Nearly two weeks of mass protest and violent crackdowns have followed the country’s Aug. 9 election, which demonstrators and international observers say was rigged. President Alexander Lukashenko, who has ruled the country for 26 years, has tried to quell demonstrations by cutting off the country’s internet access and jailing thousands of dissidents. Although he stoked hopes of reconciliation when he released most of the imprisoned protesters, he has since ordered a new wave of police raids and declared that there won’t be new elections “until you kill me.”

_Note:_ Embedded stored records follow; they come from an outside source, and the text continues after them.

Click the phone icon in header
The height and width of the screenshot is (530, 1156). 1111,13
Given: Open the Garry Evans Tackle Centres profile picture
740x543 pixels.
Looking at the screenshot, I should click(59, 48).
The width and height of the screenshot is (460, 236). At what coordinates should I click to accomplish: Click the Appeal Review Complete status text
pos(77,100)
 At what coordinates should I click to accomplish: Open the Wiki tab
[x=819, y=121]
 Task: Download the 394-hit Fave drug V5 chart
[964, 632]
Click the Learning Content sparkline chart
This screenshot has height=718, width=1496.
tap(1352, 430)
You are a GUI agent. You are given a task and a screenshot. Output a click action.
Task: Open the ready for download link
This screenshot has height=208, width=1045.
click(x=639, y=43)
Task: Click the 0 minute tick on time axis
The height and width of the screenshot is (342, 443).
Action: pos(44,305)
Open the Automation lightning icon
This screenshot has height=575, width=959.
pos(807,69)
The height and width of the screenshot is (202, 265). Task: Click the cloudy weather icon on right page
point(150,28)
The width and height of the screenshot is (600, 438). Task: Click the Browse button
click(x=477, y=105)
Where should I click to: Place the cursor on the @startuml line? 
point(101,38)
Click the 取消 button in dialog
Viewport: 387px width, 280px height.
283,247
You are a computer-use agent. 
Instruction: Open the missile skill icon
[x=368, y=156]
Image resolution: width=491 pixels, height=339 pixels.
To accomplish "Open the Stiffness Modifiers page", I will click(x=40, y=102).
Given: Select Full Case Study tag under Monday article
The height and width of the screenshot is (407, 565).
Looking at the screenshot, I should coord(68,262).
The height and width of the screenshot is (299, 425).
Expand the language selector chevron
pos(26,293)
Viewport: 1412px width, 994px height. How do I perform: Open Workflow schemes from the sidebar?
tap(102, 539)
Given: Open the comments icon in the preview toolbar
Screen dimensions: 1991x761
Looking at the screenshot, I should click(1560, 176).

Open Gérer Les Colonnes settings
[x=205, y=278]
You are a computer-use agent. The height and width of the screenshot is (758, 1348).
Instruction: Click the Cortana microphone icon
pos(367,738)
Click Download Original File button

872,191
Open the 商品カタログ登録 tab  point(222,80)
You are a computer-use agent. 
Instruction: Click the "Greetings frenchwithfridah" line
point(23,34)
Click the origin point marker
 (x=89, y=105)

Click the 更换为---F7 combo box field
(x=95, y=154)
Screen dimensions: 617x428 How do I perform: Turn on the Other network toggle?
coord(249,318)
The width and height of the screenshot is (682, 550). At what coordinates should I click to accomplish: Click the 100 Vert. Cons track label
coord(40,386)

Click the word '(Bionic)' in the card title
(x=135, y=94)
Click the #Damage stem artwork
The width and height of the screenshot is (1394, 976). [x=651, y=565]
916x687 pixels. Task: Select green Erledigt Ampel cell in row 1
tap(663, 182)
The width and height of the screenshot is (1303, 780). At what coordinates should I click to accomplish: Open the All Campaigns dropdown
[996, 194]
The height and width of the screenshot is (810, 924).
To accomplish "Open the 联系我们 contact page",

The situation is challenging for tech workers, many of whom have been very involved in the protests, says Darya Danilava, CEO of Minsk-based RocketData, which helps companies like McDonalds, Nike, and Lego manage their online reviews. “None of us will feel safe if this current president will stay as a leader of the country,” Danilava said. “If [fair elections] will not happen, I think a lot of people will have to change their citizenship.”

She said part of her team has already relocated to Kyiv, Ukraine, both to escape political repression and to keep the company’s work going smoothly during the post-election internet blackouts, which lasted nearly three days. Most firms saw the internet shutdown coming, and found ways to work around it. “I think that for tech companies it was not a very big problem,” Danilava said.

The recent protests mark the end of an uneasy truce between Lukashenko and the tech sector. The dictator, who once called the internet a “pile of garbage,” gradually came to embrace the industry, creating a Minsk tech district in 2005 free from corporate income and value-added taxes. Belarusian tech became a $3.1 billion industry by 2018, employing nearly 50,000 people at relatively high wages. Tech workers prospered, and largely tolerated the administration.

“IT in Belarus was quite out of politics for the last 15 years,” said Michael Dubakov, who founded Minsk-based work management startup Fibery. But now the underlying tensions have come to the surface. “It was hard to fully express your own opinion if it does not somehow comply with the government’s opinion. There was always a risk that it might cause some damage to your business. At some point you just get fed up.”

Many Belarusian tech workers described an industry, and a country, at a crossroads. “It can grow up or it can go down. The businesses, the people, everything here just depends on what happens in the next few days or weeks,” said Dima Blyshchyk, founder of software development startup Mitrix Technology. He says his family and his company will likely move to Poland, Lithuania, or Ukraine if Lukashenko remains in power.

The turmoil in Belarus—one of many countries that have established growing tech hubs as international companies increasingly outsource software development—highlights how a globalized tech workforce can be vulnerable to political upheavals.

But there is also a great deal of optimism for the industry under a new government. Before the elections, tech revenues were already expected to roughly double in size and make up 10% of the country’s GDP by 2022. Danilava, the RocketData CEO, said the outlook would be even rosier if the country held open elections. “Belarus is a country with very talented people and a lot of nice startups, but it was always a big problem to get investment,” she said. But under a new regime, “the investment climate will change and we will have more resources to grow as a country.”